It is the universal conflict between parent and child – the struggle to see past the roles of mother or father, daughter or son, and connect as human individuals. Sam Freedman’s bold look into his late mother Eleanor Hatkin’s life is a strange and intimate representation of this familiar emotional journey. It builds upon the residue left behind by a human life and restores it to a full-bodied memory of a meaningful existence in an artful reconciliation between emotion and historical honest, resentment and guilt, love and loss.

Upon first reading “Who She Was”, it is obvious that the novel is a skillful endeavor to redefine the polluted genre of memoir and create a reflection of a real woman. However at a discussion at Baruch College, Freedman revealed that the process of creating the book also transcended craft and became a personal penance for a deep-seeded sense of guilt. Having lost his mother in young adulthood, in the midst of severely alienating her in that notorious declaration of youthful independence, Freedman could not mend his relationship like those who “had grown into adulthood with mothers still alive and available for reconciliation.” Experiences - such as ignoring his mother while at college- that would normally be followed by maturation and mutual understanding in subsequent years, never got the chance to heal. Instead, as he stated in his discussion, after he used the writing process behind “Who She Was” to “become her son again.” As audience members listened, his discussion, like the book, became a window into the healing process that doubled as an intriguing novel. By digging into her life - from past lovers to forgotten ambitions - Freedman feels that he finds the connection to his mother that he had resisted while she had been alive and even for years after.

Despite the significance of the emotional aspect of this writing process, Freedman also had to balance his emotional immersion with his responsibility to be historically accurate and to recreate the environment that shaped his mother. As Freedman writes in his prologue, he used journalistic methods of “recapturing vanished times and remote lives” in order to paint a picture of the social forces that shaped his mother Eleanor’s life. No source was too small or too inanimate to shine a light on some aspect of the enigma that was Eleanor Hatkin. Freedom described one such experience, where Social Security records spanning the working lives of both Eleanor and her father evolved from simple numerical records, to vivid indicators of the financial instability that forced Eleanor to give up a college scholarship and take on the role of breadwinner before even outgrowing her teens. The research aspects and emotional elements of “Who She Was,” are not however, two separate entities. Craft and passion are seamlessly blended into an intimate portrayal of what made Eleanor who she was.
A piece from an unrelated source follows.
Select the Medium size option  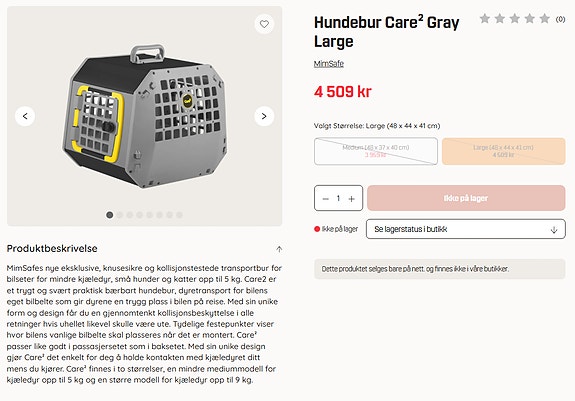376,151

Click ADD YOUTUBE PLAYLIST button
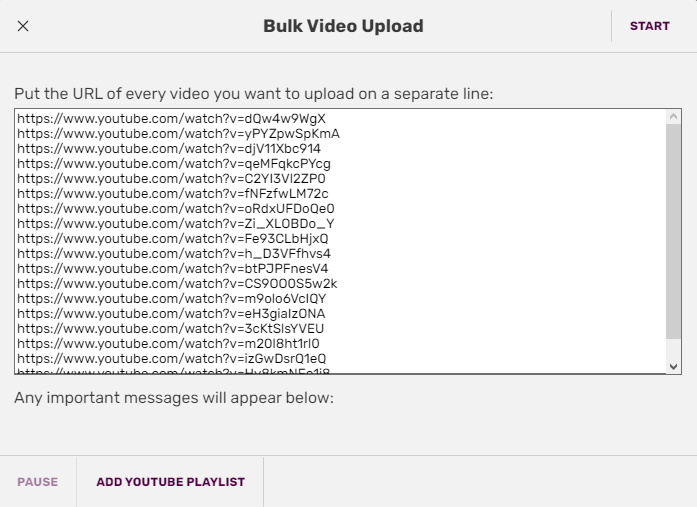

Freedman described this interconnectedness as a rejection of the “false divide” between craft and passion, as passion breeds interest in research, and research ignites even more emotional response.

Sam Freedman’s personal yet systematic method of attaining a clearer view of who his mother was, created a lucid vision of a woman whose existence, while largely unappreciated during life, can be significant in many ways. While the novel is not written to a specific target audience, Freedman noted that he felt that his mother’s story can be insightful and important to many different kinds of people. From the child of immigrants, to a woman during the century of gender rights, to an embodiment of the American dream or simply a human being trying to live a happy life, Eleanor Hatkin’s story shows how every individual can be so much more than what is on the immediate surface. Freedman’s commitment to bringing his mother’s memory alive shows the true value of a single human life, and the relevance it can have on so many others. This newfound respect for his mother’s complexities and significance served as a catalyst for Freedman’s internal reconciliation with his mother, as well as his younger self. As the audience in Baruch listened to Freedman speak, it was as though they too, shared in his guilt and similarly, felt it being absolved as Freedman described his journey. This sharing of emotions is, perhaps, the mark of a truly gifted writer.